The conclusion of this report written on Dachau written in 1945 on the liberation of the concentration camp applies today. The conclusion is as follows:

If one is to attempt tremendous task and accept the terrible responsibility of judging a whole town,
assessing it in mass as to collect a guilt of innocence of all its inhabitants for their complicity in committing this most heinous of crimes, one would do well to remember the fearsome shadow that hangs over everyone in this state in which crime has been incorporated and called the government.

So you can see how the whole program is related here. My lawsuit was against one single aspect of the total program: The enforcement arm of the conspiracy. The people who make up the cadre that is going to occupy the concentration camps where enemies of the United States will be placed.

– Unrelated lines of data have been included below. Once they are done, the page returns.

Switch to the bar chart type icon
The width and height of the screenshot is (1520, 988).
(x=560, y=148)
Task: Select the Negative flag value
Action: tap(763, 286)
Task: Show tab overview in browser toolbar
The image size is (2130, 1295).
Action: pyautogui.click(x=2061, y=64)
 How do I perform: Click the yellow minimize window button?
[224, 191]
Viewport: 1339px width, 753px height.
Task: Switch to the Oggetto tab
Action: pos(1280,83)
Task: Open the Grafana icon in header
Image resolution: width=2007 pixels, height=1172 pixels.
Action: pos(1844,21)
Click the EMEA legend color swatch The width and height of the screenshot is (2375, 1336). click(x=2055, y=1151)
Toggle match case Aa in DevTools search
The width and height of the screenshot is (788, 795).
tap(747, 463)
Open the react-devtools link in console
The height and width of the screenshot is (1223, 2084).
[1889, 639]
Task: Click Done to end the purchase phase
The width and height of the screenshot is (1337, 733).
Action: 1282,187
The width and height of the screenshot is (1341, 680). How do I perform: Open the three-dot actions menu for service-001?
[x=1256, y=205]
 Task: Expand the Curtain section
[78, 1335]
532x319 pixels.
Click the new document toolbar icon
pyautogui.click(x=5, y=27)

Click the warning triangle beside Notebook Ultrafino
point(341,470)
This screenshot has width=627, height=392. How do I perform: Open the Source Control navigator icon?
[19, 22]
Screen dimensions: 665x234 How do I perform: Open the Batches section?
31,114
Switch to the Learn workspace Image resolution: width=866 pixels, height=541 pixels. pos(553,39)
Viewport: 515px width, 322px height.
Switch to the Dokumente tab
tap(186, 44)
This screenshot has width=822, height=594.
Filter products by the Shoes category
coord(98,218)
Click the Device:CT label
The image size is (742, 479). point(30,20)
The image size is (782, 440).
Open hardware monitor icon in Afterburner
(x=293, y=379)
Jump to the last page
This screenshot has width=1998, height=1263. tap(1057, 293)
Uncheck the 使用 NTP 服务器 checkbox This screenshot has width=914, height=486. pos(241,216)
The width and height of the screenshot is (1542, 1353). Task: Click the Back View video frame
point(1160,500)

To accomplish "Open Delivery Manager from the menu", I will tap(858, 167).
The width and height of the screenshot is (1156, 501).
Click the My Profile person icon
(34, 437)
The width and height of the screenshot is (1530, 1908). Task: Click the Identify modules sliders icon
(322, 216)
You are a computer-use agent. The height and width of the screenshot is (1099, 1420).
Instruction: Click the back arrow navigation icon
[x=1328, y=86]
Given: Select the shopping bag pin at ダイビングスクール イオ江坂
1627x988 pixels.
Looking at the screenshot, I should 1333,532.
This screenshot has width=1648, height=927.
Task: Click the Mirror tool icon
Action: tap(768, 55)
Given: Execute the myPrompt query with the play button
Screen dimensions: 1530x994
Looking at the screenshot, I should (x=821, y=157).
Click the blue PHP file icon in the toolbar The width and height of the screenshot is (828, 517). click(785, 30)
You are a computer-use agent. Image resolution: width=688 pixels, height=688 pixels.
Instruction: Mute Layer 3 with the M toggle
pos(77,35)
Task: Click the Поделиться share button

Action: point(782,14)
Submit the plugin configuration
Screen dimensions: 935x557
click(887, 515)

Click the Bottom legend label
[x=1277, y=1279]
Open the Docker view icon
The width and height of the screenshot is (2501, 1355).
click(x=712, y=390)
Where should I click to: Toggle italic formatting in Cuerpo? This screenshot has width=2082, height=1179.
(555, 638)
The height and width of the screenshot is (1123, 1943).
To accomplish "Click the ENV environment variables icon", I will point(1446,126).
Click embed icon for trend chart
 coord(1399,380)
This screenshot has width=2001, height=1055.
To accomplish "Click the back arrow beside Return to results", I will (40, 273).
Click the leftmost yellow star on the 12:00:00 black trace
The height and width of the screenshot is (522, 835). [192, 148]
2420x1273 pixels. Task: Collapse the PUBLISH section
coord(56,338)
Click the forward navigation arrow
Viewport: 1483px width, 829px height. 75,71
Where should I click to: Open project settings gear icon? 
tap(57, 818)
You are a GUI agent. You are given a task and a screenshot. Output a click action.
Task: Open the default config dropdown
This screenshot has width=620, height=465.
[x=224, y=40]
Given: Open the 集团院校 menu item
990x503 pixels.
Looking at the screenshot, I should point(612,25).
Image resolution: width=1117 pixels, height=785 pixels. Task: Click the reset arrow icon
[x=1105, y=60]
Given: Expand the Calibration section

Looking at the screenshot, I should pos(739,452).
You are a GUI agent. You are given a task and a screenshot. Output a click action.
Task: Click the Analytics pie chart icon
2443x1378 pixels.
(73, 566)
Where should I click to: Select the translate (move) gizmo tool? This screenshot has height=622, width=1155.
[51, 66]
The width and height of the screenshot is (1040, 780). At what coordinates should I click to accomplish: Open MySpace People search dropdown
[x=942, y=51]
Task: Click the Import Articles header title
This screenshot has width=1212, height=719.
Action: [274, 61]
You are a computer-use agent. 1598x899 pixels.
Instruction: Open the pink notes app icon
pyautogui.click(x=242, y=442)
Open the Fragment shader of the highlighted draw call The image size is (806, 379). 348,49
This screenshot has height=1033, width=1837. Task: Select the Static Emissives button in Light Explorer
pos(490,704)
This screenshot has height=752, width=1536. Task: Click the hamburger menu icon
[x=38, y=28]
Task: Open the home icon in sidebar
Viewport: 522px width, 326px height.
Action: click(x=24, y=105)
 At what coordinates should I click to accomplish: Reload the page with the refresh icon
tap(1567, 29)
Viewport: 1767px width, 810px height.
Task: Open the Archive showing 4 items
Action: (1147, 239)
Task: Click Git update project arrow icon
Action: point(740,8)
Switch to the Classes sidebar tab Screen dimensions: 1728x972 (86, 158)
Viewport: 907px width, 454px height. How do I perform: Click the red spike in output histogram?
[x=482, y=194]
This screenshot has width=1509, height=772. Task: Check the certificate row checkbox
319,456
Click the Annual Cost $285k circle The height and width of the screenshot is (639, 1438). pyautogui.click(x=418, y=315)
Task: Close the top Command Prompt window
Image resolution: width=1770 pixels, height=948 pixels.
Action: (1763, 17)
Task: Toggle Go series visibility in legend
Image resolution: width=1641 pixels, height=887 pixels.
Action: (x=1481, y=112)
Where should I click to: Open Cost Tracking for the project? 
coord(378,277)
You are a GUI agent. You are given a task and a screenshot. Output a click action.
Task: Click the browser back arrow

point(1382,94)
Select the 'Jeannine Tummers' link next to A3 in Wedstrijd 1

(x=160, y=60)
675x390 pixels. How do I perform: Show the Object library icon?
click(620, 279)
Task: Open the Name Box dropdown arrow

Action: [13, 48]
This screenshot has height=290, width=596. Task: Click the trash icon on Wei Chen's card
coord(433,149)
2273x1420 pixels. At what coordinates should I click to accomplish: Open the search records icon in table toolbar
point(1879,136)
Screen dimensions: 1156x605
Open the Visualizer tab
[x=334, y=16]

Remember Solzhenitsyn’s words in the ‘Gulag Archipelago’:

Resistance should have began right there but it did not begin. You aren’t gagged, you really can and you really ought to cry out that arrests are being made on the strength of false accusations. If many such outcries had been heard all over the city would arrests have no longer have been so easy.

They, the tyrants, can’t work in the public eye. Those people who were so apathetic, hoping that nothing was really wrong, that nothing would happen to their persons and property, sat back and watched. The anarchists, financed by multinational interests, looted and pillaged their country.

If you think that all that is necessary is to pay your house notes, to pay your TV notes, to go vote when there is an election, and to stand back during the rest of the year and watch as your country and way of life are replaced by a system in which you will be a slave in a concentration camp, you — not the conspirators — are guilty because you, by silent acquiescence, invite tyranny and oppression.

And when you have to steal food to eat because our production is for foreign use because the Dept. of Commerce, through Executive Order 11490 and its predecessors, is responsible for international distribution of our commodities, don’t sit in the culvert hiding and eating and wondering what happened: You made it all possible.

When your family is split up and spread across the United States to do slave labor and you never see your loved ones again, it will be your fault: You did nothing to prevent it. Once we lose our freedom we are never going to regain it. That is why we must stand together to prevent the loss of our freedom as citizens of the United States.